Correspondingly, when we're all done with our GPU computation, we'll use the cudaFree(void* ptr) function to free our allocated space. The semantics of this function are identical to its CPU counterpart.

Next, we'll use cudaMemcpy(void* dst, void* src, size_t copy_size, OP_SPECIFIER) to copy data between CPU addressible memory and GPU addressible memory. Here's a breakdown of the arguments it takes:
• void* dst - pointer to the memory you want to copy data into
• void* src - pointer to the memory you want to copy data from
• size_t copy_size - the amount of data you wish to copy in bytes
• OP_SPECIFIER - You will pass it one of two values: cudaMemcpyHostToDevice, if dst is a pointer to GPU addressible memory and src is a pointer to CPU addressible memory OR cudaMemcpyDeviceToHost, if the opposite is true. These values come from <cuda_runtime.h>, you may simply use them.
Finally, you'll notice in weightVecAdd.cu that all of our calls to memory functions are surrounded by the macro CUDA_SAFE_CALL(...). We're using CUDA's convenient automatic error-checking functionality that comes from <cutil.h> (similar to how we would protect malloc calls in normal C code with a NULL check).

#### The Kernel

The essence of GPU computation is a function called the kernel. The kernel is simply a C function that performs your computation, as adapted for the GPU. A kernel function is marked with the modifier __global__. It is compiled separately to run on the GPU's architecture (not x86). Before we take a look at how the kernel actually performs our computation, we need to make a quick digression to the logical geometry of the GPU.

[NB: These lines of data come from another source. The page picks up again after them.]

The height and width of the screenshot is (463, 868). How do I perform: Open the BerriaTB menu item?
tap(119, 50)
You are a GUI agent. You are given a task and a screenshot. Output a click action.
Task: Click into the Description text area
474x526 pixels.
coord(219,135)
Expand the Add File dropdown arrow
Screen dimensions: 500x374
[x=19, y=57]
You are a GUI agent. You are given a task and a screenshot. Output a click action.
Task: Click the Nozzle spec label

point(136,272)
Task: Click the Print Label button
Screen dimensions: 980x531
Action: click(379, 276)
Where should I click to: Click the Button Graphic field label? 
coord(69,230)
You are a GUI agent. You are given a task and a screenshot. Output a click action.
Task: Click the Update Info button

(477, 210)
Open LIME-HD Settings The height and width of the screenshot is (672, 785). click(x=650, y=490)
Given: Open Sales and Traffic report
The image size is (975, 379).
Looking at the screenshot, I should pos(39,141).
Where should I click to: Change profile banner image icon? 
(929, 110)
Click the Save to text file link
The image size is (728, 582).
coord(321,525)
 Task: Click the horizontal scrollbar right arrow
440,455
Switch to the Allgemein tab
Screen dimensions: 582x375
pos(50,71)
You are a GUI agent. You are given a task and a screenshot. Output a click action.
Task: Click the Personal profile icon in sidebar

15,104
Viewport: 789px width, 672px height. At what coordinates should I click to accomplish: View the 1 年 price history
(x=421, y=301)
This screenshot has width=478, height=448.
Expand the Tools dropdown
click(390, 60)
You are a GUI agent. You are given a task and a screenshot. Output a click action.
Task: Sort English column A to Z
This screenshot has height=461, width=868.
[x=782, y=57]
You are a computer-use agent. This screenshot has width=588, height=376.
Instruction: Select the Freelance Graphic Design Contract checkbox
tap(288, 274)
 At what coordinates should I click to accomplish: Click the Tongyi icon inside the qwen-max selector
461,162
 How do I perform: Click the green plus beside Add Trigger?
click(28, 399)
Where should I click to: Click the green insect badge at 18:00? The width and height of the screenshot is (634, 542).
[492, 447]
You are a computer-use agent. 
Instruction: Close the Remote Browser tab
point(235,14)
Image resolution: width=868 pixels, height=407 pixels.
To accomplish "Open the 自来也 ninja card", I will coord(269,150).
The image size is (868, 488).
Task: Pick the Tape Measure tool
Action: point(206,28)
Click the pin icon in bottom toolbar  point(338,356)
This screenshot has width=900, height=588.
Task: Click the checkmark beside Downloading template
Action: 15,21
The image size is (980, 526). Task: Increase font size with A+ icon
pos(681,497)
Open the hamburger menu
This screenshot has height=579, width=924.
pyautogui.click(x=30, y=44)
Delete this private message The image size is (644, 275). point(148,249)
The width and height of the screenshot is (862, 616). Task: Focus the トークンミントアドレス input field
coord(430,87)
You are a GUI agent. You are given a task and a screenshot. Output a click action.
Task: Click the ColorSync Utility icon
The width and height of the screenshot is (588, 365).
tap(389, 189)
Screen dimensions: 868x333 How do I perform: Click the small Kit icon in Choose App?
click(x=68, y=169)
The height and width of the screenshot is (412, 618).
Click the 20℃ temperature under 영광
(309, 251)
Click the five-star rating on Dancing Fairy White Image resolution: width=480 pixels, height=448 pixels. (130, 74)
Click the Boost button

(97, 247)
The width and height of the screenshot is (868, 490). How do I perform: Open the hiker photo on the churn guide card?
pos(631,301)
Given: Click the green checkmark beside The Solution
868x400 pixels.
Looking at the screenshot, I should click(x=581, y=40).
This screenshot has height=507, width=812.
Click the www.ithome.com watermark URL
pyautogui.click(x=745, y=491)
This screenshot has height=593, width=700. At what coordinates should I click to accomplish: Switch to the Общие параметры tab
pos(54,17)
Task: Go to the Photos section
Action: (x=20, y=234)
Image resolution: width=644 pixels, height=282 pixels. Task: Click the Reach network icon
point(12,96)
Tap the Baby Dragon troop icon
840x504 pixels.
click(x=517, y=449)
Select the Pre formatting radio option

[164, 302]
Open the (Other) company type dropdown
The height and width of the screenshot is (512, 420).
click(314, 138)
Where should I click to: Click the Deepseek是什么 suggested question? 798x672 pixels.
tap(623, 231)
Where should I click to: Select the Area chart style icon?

#### The Logical Geometry of the GPU

Just like in CPUs, the fundamental unit of execution in the GPU is the thread. However, GPUs are able to handle many more threads than CPUs. The reason for this is a change in how we approach the problem - instead of having a small set of long-running threads, we instead segment our problem into lots of "mini" threads, each of which are dispatched to run a single kernel call (which usually consists of a rather small amount of code). The GPU then schedules these across the large number of hardware threads it can handle. (This description isn't strictly accurate, but sufficient for our purposes).

Unlike CPUs however, GPUs have a defined "geometry" of threads to which we must fit our problem. This has a two-fold advantage - from the hardware perspective, it allows us to reduce the amount of management hardware the GPU needs to schedule and dispatch threads. The primary advantage we gain as programmers from this special layout is that we can easily manage our work across many more threads than a CPU is capable of concurrently executing.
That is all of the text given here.